= Requirements =
Please format the lines of the listing below as a JSON list of strings, one string per line, starting at the line that contains "The image size is (822, 683)." and ending at the last line of the listing. Omit blank lines.

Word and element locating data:
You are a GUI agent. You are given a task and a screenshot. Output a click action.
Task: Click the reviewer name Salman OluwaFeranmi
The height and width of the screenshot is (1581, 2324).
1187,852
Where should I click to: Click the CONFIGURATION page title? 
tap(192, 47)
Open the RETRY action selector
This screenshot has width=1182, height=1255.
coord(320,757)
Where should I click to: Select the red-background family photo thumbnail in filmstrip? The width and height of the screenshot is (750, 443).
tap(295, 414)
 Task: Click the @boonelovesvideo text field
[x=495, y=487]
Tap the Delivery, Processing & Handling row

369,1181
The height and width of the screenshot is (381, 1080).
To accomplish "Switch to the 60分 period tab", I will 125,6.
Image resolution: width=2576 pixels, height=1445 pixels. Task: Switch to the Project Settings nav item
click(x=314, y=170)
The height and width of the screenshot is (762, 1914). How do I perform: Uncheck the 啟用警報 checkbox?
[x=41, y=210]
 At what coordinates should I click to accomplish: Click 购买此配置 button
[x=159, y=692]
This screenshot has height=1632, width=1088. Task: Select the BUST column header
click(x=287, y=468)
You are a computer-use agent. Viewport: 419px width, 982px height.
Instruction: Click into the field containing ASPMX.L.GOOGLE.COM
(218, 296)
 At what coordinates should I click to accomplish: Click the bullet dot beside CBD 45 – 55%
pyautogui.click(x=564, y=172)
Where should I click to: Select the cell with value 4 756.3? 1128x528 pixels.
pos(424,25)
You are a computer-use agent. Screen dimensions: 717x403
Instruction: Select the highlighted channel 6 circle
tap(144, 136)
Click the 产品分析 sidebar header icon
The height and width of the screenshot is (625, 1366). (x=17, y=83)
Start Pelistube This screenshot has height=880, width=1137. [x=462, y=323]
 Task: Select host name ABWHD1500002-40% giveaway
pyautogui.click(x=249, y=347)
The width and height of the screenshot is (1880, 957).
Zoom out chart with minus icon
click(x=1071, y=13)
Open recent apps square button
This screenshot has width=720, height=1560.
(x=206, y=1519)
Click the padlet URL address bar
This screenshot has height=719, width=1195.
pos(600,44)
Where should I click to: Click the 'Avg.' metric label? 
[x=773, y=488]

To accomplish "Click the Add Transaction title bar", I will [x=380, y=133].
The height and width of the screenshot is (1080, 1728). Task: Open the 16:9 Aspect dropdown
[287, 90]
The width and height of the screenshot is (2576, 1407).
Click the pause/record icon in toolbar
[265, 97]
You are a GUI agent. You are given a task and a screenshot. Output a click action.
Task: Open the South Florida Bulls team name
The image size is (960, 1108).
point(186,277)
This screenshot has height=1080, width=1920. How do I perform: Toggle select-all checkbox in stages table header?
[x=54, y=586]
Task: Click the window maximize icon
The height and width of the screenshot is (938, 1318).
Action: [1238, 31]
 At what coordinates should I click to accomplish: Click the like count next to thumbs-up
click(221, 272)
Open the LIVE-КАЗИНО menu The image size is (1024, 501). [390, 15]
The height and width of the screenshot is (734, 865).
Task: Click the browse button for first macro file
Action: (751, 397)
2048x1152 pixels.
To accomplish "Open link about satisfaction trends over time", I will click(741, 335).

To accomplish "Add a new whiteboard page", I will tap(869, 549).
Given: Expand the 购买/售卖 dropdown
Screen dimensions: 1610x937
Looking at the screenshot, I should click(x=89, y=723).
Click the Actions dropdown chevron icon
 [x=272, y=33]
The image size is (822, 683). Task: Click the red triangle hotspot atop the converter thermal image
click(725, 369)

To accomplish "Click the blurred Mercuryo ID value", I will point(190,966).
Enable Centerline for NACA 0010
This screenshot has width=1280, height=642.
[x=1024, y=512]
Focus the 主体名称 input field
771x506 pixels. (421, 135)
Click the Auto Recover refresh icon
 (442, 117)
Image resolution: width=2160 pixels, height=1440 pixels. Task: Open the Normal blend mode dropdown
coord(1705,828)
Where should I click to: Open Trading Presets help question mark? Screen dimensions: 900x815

= Task result =
[
  "The image size is (822, 683). Task: Click the red triangle hotspot atop the converter thermal image",
  "click(725, 369)",
  "To accomplish \"Click the blurred Mercuryo ID value\", I will point(190,966).",
  "Enable Centerline for NACA 0010",
  "This screenshot has width=1280, height=642.",
  "[x=1024, y=512]",
  "Focus the 主体名称 input field",
  "771x506 pixels. (421, 135)",
  "Click the Auto Recover refresh icon",
  " (442, 117)",
  "Image resolution: width=2160 pixels, height=1440 pixels. Task: Open the Normal blend mode dropdown",
  "coord(1705,828)",
  "Where should I click to: Open Trading Presets help question mark? Screen dimensions: 900x815"
]